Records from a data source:

════

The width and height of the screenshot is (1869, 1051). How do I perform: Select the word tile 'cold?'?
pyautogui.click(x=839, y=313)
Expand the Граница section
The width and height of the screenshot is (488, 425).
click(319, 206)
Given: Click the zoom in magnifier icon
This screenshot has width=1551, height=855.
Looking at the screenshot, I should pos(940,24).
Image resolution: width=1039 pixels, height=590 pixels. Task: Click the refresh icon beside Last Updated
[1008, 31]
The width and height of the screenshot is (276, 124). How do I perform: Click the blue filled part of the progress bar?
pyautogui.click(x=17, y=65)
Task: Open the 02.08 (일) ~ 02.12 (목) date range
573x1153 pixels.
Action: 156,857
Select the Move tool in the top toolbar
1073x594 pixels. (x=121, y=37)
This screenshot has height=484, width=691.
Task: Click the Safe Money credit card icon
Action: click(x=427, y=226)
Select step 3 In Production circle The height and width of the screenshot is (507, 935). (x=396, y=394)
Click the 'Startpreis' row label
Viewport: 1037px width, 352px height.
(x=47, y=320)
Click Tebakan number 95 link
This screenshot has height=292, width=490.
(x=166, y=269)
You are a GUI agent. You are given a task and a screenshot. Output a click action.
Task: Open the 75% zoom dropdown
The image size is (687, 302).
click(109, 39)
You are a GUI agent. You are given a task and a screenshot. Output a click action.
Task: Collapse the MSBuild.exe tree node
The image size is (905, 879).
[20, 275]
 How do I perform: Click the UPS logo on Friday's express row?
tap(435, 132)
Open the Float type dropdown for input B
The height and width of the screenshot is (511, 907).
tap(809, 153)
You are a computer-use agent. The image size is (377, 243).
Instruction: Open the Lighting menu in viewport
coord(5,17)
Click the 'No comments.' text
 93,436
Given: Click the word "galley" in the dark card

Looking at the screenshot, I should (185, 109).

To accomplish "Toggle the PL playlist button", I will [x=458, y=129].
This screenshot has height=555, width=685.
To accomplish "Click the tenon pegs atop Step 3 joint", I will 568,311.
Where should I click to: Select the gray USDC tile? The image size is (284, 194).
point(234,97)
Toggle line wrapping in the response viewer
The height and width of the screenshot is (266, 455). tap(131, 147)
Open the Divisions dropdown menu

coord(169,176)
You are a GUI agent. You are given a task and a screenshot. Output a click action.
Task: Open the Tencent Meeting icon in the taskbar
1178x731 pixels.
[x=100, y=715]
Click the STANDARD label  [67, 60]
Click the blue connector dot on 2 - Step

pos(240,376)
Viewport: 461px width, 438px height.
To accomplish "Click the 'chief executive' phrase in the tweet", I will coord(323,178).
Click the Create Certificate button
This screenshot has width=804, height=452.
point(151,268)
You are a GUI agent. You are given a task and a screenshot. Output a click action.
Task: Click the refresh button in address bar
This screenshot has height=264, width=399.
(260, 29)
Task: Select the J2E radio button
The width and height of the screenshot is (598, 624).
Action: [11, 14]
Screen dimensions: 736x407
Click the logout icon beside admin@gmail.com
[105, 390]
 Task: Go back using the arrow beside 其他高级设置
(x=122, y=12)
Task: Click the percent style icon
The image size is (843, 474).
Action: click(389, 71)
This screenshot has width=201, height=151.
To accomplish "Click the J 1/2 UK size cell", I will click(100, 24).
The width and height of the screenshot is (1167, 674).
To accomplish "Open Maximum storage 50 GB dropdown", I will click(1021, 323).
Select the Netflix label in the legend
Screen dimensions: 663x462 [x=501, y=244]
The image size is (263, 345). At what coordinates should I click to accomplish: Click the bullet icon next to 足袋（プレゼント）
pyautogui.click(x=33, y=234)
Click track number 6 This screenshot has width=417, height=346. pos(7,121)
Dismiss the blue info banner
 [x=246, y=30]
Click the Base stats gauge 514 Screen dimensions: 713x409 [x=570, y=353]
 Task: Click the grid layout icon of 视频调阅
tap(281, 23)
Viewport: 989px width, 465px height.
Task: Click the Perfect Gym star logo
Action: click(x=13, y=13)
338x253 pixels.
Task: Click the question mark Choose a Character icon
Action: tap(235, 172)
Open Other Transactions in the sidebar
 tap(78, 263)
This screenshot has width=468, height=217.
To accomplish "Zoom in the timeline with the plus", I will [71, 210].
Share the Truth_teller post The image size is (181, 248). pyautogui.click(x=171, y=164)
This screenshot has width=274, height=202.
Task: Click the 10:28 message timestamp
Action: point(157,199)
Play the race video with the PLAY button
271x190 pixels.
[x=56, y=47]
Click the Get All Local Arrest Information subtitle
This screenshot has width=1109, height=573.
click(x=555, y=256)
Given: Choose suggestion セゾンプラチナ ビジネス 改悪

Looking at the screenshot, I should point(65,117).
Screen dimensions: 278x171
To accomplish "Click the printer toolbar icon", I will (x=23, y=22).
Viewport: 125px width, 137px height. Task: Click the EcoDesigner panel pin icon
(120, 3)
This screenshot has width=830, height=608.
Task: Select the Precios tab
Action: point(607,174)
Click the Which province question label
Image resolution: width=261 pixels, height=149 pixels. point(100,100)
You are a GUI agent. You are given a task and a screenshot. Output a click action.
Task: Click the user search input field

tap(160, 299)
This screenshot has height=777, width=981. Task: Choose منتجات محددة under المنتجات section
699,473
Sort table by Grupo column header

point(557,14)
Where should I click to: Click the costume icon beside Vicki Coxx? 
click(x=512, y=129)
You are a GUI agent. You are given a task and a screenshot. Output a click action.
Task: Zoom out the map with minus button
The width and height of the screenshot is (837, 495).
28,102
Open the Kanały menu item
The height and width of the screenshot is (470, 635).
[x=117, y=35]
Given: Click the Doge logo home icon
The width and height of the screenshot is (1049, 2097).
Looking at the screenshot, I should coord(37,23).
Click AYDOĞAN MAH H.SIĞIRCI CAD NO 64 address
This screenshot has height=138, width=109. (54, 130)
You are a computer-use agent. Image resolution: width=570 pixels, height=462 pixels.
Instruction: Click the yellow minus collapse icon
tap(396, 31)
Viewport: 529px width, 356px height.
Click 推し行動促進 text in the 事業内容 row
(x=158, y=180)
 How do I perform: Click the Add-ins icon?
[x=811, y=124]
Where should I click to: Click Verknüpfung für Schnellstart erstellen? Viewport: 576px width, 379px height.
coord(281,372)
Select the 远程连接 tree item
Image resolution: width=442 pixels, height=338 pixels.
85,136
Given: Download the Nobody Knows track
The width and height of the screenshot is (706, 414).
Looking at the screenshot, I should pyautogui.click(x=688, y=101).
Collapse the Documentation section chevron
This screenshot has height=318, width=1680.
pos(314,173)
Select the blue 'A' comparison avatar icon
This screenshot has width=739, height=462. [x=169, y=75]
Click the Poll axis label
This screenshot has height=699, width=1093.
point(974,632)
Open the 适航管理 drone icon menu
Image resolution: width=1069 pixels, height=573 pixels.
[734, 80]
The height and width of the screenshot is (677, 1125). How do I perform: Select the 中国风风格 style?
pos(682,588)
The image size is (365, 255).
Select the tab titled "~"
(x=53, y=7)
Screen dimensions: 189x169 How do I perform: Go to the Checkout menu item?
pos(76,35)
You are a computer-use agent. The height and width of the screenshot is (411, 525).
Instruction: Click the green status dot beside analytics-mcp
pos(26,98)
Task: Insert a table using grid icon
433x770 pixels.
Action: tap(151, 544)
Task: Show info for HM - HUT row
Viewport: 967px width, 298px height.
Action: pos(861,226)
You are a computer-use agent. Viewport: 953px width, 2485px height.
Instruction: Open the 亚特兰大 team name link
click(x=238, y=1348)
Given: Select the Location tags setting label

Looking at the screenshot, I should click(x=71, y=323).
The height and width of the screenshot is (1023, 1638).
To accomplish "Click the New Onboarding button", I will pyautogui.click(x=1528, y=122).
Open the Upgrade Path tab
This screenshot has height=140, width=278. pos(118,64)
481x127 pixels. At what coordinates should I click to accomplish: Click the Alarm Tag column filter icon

════

Retype, exactly and in full, the lines above from the one containing "1178x731 pixels." through the one containing "Click the Get".

Exercise solution
1178x731 pixels.
[x=100, y=715]
Click the STANDARD label  [67, 60]
Click the blue connector dot on 2 - Step

pos(240,376)
Viewport: 461px width, 438px height.
To accomplish "Click the 'chief executive' phrase in the tweet", I will coord(323,178).
Click the Create Certificate button
This screenshot has width=804, height=452.
point(151,268)
You are a GUI agent. You are given a task and a screenshot. Output a click action.
Task: Click the refresh button in address bar
This screenshot has height=264, width=399.
(260, 29)
Task: Select the J2E radio button
The width and height of the screenshot is (598, 624).
Action: [11, 14]
Screen dimensions: 736x407
Click the logout icon beside admin@gmail.com
[105, 390]
 Task: Go back using the arrow beside 其他高级设置
(x=122, y=12)
Task: Click the percent style icon
The image size is (843, 474).
Action: click(389, 71)
This screenshot has width=201, height=151.
To accomplish "Click the J 1/2 UK size cell", I will click(100, 24).
The width and height of the screenshot is (1167, 674).
To accomplish "Open Maximum storage 50 GB dropdown", I will click(1021, 323).
Select the Netflix label in the legend
Screen dimensions: 663x462 [x=501, y=244]
The image size is (263, 345). At what coordinates should I click to accomplish: Click the bullet icon next to 足袋（プレゼント）
pyautogui.click(x=33, y=234)
Click track number 6 This screenshot has width=417, height=346. pos(7,121)
Dismiss the blue info banner
 [x=246, y=30]
Click the Base stats gauge 514 Screen dimensions: 713x409 [x=570, y=353]
 Task: Click the grid layout icon of 视频调阅
tap(281, 23)
Viewport: 989px width, 465px height.
Task: Click the Perfect Gym star logo
Action: click(x=13, y=13)
338x253 pixels.
Task: Click the question mark Choose a Character icon
Action: tap(235, 172)
Open Other Transactions in the sidebar
 tap(78, 263)
This screenshot has width=468, height=217.
To accomplish "Zoom in the timeline with the plus", I will [71, 210].
Share the Truth_teller post The image size is (181, 248). pyautogui.click(x=171, y=164)
This screenshot has width=274, height=202.
Task: Click the 10:28 message timestamp
Action: point(157,199)
Play the race video with the PLAY button
271x190 pixels.
[x=56, y=47]
Click the Get All Local Arrest Information subtitle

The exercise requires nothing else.